THE INPUT
┄┄┄┄┄┄┄┄┄┄┄┄┄┄┄┄┄┄┄┄

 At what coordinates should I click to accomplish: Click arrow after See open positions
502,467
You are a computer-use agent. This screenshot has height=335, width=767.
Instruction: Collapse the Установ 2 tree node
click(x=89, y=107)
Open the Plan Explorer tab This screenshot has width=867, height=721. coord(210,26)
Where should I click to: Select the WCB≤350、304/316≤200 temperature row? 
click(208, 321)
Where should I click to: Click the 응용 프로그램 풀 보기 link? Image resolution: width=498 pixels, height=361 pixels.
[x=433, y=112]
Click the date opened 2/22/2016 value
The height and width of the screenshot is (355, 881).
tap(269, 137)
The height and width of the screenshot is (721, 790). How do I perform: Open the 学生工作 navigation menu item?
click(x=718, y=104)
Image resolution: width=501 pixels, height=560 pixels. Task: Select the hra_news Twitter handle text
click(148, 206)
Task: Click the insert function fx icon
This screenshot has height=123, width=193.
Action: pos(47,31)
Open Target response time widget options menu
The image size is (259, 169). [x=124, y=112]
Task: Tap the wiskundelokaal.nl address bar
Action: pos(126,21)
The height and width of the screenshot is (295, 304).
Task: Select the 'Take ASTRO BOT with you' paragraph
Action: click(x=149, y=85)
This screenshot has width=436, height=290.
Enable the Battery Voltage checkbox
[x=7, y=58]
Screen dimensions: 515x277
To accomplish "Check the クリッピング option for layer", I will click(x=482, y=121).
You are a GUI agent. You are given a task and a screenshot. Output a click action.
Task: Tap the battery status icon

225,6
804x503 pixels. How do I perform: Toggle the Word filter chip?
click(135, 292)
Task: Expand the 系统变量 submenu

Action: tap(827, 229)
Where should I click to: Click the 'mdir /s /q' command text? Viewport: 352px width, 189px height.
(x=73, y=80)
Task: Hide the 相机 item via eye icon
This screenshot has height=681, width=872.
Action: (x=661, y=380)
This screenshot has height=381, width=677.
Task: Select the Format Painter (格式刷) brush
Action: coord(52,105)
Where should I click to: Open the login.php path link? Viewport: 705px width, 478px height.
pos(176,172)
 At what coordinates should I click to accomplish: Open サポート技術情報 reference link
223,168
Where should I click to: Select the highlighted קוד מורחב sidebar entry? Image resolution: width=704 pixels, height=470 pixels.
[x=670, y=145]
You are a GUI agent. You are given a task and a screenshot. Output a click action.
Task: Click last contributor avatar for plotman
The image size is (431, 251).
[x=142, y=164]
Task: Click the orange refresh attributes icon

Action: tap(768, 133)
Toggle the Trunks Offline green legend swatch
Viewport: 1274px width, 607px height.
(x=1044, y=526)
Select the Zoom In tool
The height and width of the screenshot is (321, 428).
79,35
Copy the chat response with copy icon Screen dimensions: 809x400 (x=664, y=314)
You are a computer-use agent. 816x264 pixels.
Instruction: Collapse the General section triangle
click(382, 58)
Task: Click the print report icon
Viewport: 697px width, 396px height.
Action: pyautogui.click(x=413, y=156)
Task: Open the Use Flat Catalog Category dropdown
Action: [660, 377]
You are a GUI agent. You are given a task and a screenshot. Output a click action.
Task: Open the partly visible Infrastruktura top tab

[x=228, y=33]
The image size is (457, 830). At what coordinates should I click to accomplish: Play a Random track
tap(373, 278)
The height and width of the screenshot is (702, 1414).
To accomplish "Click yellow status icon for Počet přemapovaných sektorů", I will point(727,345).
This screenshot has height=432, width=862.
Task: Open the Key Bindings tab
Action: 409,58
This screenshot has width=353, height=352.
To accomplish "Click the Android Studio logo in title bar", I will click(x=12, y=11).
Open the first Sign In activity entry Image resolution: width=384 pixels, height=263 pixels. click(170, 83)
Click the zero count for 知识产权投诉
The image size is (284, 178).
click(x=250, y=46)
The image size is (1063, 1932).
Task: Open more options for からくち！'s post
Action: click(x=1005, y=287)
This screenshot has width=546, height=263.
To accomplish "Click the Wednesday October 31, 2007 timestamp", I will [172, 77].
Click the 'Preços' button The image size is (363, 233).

┄┄┄┄┄┄┄┄┄┄┄┄┄┄┄┄┄┄┄┄

EXERCISE GOAL
Please make your reply exactly the lines from the one containing "Viewport: 697px width, 396px height." through the end of the entries above, and nothing more.

RESPONSE
Viewport: 697px width, 396px height.
Action: pyautogui.click(x=413, y=156)
Task: Open the Use Flat Catalog Category dropdown
Action: [660, 377]
You are a GUI agent. You are given a task and a screenshot. Output a click action.
Task: Open the partly visible Infrastruktura top tab

[x=228, y=33]
The image size is (457, 830). At what coordinates should I click to accomplish: Play a Random track
tap(373, 278)
The height and width of the screenshot is (702, 1414).
To accomplish "Click yellow status icon for Počet přemapovaných sektorů", I will point(727,345).
This screenshot has height=432, width=862.
Task: Open the Key Bindings tab
Action: 409,58
This screenshot has width=353, height=352.
To accomplish "Click the Android Studio logo in title bar", I will click(x=12, y=11).
Open the first Sign In activity entry Image resolution: width=384 pixels, height=263 pixels. click(170, 83)
Click the zero count for 知识产权投诉
The image size is (284, 178).
click(x=250, y=46)
The image size is (1063, 1932).
Task: Open more options for からくち！'s post
Action: click(x=1005, y=287)
This screenshot has width=546, height=263.
To accomplish "Click the Wednesday October 31, 2007 timestamp", I will [172, 77].
Click the 'Preços' button The image size is (363, 233).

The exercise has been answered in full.